## Try it
Your copy should repeat each record below exactly and contain no images.

## Task material
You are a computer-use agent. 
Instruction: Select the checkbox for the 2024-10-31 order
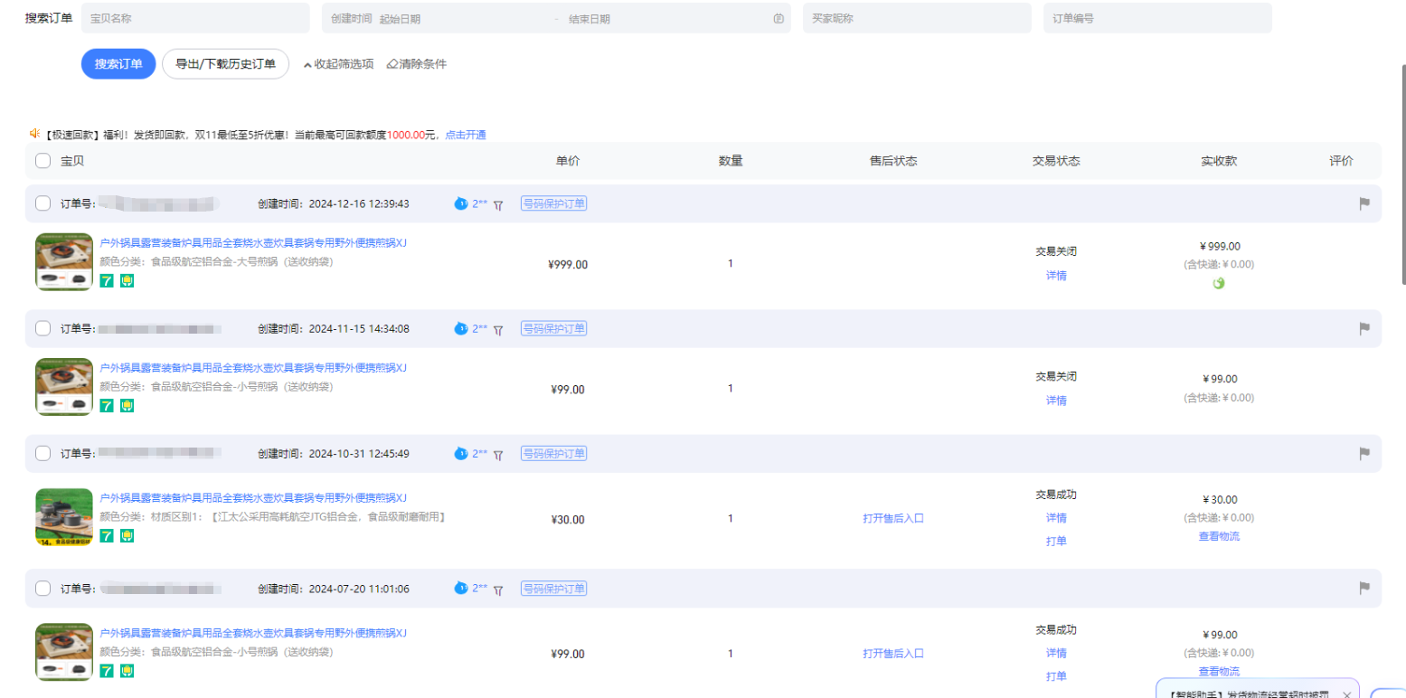point(42,453)
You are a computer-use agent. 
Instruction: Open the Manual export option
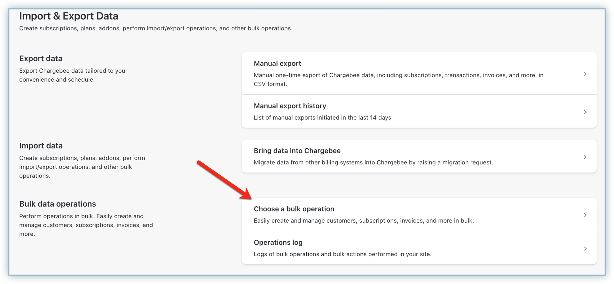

## Result for this task
You are a computer-use agent. 
Instruction: Select the checkbox for the 2024-10-31 order
point(42,453)
You are a computer-use agent. 
Instruction: Open the Manual export option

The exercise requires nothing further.